GIOVEDì 31 marzo alle 19.30 presso l’enoteca Mirò, in Largo Pappagallo 25, degustando il nettare degli dei, si potrà gioire del piacere generato da una poesia affidando così ai versi le proprie emozioni.
Lo scrittore Michelangelo Zizzi dialogherà con Pasquale Vitagliano e Francesco Cagnetta e per l’occasione ci racconterà il suo ultimo lavoro “La resistenza dell’Impero”.

A seguire un reading poetico dalla raccolta presentata, a cura di Ergerta Cuko e Giulia de Palma, potrà essere accompagnato dalla degustazione di una selezione di vini scelti dall’enoteca.

L’AUTORE
Michelangelo Zizzi è laureato in Filosofia e Medicina ed è fondatore e direttore di Fucine Letterarie. È inoltre fondatore di Scuola Pound, scuola di alta formazione poetica, e ha inventato il metodo di dinamica autopoietica ‘Sol Sol’, che consiste nella dissoluzione dei principi psico-proiettivi e nella coagulazione degli elementi immaginativi e fonetici della produzione poetica.
Ha pubblicato in poesia: La casa cantoniera (ne La Collana di Maurizio Cucchi, Stampa 2001); La primavera ermetica (Manni 2002); Del sangue occidentale (LietoColle 2005), La Resistenza dell’Impero (LietoColle 2016).

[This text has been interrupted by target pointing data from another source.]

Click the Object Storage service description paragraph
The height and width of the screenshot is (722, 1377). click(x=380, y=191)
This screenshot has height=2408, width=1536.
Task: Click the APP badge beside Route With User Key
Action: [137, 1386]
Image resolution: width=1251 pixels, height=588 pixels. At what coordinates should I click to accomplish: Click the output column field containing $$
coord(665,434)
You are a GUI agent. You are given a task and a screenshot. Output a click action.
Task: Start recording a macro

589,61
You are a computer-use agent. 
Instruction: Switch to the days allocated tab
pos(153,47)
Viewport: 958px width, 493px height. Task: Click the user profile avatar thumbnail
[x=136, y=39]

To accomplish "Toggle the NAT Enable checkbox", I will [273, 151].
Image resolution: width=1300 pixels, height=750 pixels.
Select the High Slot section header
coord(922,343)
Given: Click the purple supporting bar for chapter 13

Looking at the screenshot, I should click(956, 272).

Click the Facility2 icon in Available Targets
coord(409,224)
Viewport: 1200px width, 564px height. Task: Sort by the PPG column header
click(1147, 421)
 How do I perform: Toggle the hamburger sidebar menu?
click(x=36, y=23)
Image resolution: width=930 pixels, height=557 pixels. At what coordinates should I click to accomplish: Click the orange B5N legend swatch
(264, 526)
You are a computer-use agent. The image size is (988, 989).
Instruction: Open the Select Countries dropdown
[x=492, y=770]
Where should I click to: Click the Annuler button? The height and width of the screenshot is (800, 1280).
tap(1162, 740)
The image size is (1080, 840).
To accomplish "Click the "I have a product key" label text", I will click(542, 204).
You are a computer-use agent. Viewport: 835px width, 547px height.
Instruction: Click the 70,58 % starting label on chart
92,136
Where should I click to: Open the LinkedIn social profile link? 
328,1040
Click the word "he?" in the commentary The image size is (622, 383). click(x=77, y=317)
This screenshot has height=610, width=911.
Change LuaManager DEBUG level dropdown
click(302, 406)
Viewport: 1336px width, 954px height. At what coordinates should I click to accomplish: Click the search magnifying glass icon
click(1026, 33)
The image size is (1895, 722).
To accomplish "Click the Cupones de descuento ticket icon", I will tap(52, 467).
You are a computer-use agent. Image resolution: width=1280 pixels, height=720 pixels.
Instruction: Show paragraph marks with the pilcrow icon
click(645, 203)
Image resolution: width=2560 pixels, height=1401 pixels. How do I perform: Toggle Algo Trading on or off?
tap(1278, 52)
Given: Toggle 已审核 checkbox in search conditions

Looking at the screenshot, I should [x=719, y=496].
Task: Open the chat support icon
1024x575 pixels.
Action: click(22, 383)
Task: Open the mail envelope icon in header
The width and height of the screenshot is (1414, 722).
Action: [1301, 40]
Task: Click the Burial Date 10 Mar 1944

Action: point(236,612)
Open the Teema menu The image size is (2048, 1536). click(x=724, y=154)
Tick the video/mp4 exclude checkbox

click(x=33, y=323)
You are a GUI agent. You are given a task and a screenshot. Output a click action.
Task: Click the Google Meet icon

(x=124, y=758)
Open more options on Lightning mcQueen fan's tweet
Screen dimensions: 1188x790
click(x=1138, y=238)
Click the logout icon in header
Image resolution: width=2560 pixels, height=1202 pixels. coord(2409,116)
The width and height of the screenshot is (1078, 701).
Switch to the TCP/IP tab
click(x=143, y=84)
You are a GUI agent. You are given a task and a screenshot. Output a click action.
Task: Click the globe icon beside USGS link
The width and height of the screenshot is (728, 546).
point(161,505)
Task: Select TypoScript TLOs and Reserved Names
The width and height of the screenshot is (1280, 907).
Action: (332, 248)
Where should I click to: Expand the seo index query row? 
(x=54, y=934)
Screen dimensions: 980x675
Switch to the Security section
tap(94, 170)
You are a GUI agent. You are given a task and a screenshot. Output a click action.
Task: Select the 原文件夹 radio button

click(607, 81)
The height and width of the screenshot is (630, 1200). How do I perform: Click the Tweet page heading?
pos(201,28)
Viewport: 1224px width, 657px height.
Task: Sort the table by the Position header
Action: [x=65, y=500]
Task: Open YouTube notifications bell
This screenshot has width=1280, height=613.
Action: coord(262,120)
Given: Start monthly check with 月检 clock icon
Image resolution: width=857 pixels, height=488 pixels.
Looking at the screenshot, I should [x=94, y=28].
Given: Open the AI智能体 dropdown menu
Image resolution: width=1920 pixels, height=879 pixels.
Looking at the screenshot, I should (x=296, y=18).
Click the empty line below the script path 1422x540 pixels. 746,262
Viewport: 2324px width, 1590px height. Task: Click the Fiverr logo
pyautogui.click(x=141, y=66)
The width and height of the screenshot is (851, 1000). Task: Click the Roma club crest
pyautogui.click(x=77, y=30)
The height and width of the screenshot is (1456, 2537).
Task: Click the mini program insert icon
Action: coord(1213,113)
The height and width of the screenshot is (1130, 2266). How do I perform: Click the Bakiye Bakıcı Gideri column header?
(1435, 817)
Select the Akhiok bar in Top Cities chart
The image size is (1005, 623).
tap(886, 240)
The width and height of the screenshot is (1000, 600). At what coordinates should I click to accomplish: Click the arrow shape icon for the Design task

In prosa romanzi con eteronimi.
In saggistica Il Sud e la Luna. Per una geografia dell’immaginario in Vittorio Bodini (Levante 1999); Autoritratto con monade. Fenomenologia della poesia in Girolamo Comi (Multimedia Pensa 2000); L’orfismo in Comi (Multimedia Pensa 2002); ha curato: La sposa Barocca (LietoColle 2010), A Sud del Sud dei Santi (LietoColle 2013).

L’OPERA
La Resistenza dell’Impero (LietoColle 2016) è poema anagogico e antimoderno, radicalizzato sulla struttura formalizzante situata all’incrocio tra metafisica, metapolitica, temporalità biografica ed elaborazione della morte. Ha l’ambizione di risolvere il conflitto tra Esistenza ed Essere a vantaggio della rappresentazione della forma contro l’informe, dell’identità contro l’alienazione, dell’aver amato contro l’aver dimenticato. Organizzandosi sulle strutture di spazio, anziché su quelle di tempo, il poema tenta di instaurare un’epica dell’identità opposta alla dissolvenza prodotta dall’alterità. Conseguenzialmente ha come propri i temi del Divino, della Bellezza, della Proprietà, intesa come riconoscimento di sé, e del Bene.